Saturday, May 29, 2010

The Making of the British Landscape

I’ve just finished reading the 800-odd pages of The Making of the British Landscape (ISBN 9781846142055) by Francis Pryor, who many will know from his TV appearances on Time Team, as well as Britain BC and Britain AD, which he adapted from his books of the same name for Channel 4 television. He was a field archaeologist for many years, specialising in the Fenland area of eastern England, and best known for his work at Fengate, Cat’s Water, and subsequently at Flag Fen, on the edges of Peterborough. Previously President of the Council for British Archaeology, he now divides his time circannually between writing, broadcasting, and sheep-farming.

The title echoes W G Hoskins’s The Making of the English Landscape, first published in 1953, which I read when I was a teenager. It made quite an impact on me, and I have been interested in the development of these countries’ landscapes (my interest is also in Wales and Scotland) ever since.

Hoskins wasn’t much help with towns and cities, and I sometimes struggled to apply the ideas from his book to the landscape I was looking at, it all seemed so much more complicated, the land being – that wonderful word – a palimpsest of thousands of years’ changes. To be fair to Hoskins, he was inventing a new discipline, in effect, making it up as he went along, and we know so much more, and have so many more scientific techniques, nearly sixty years later. Online resources now mean that some areas of the country can be researched using the Historic Environment Records, Extensive Urban Surveys, Historic Character Assessment Reports, or a more specific example, the Cornwall Industrial Settlements Initiative. But all this new information needs fitting into the larger context to fully understand it.

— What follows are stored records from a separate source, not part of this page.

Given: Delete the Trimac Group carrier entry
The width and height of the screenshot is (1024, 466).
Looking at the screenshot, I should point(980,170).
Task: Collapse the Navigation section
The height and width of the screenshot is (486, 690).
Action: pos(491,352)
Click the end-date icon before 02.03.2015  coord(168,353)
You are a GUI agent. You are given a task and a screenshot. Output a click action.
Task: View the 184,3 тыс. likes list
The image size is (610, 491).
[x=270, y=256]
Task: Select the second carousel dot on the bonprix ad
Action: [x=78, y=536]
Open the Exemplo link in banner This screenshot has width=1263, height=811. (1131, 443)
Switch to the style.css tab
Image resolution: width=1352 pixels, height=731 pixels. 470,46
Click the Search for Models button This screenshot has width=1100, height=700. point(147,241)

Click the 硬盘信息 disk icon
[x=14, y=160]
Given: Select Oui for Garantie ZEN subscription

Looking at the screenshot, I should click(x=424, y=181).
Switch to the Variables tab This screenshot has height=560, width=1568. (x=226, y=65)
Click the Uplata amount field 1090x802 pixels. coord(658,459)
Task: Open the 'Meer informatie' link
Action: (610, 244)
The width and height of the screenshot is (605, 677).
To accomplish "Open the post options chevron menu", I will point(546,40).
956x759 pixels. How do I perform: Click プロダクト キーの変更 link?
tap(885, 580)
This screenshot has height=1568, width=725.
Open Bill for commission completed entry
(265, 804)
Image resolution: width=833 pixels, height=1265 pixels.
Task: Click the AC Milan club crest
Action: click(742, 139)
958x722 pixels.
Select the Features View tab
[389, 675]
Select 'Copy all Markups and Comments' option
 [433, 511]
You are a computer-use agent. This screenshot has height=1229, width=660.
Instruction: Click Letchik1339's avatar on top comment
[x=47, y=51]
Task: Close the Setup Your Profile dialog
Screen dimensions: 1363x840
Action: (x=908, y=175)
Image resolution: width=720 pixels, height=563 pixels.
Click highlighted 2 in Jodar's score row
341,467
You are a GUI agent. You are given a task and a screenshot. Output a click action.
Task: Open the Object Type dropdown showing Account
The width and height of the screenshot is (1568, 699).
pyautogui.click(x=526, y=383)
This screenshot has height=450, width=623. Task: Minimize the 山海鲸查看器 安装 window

So a new book on the subject, a big fat one at that, is much to be welcomed. With the subtitle ‘How we have transformed the land from prehistory to today’, the book is arranged chronologically, and its scope is vast – starting with the retreat of the ice, Palaeolithic hunters, and rising sea levels in the Mesolithic flooding the plains and wetlands of Doggerland to create the North Sea and English Channel, taking us through to the present-day ‘Sat Nav Britain’. As Francis says, taking us from one time of major climate change to another.

There is a lot of historical and archaeological information to put things into context here; obviously very strong on the archaeology, but also covering, inter alia, architecture, industrial archaeology, garden history, geology, and planning policy. As usual, Francis doesn’t shrink from taking a polemical view, and if that stimulates debate, for example about planning or industrial agriculture (or soil-mining as I think of it), then so much the better.

Our modern landscape is strongly influenced by the underlying geology, soil, and what went before. Learning to unpick the details is enjoyable, making a walk an informative and interesting activity, rather than a pointless ramble. I’ll never have enough knowledge to be a Stewart Ainsworth, but this book provides the material to enrich any walk, urban or rural.

With its enormous breadth in time and subject matter, and covering the whole of Great Britain in varying amounts of detail, I can’t imagine anyone not gaining a lot from reading this book. It’s well-illustrated with maps, figures, colour plates, and monochrome photos (which could perhaps have been reproduced more clearly, but are far better than those in the proof copy I saw). There are copious endnotes, a ‘further reading’ section, a bibliography, a glossary and an excellent index. It’s a proper size, too, quarto rather than a large coffee-table book.

There is more information and a short interview with Francis on the Penguin website, and he’s at the Hay Festival on June the 3rd.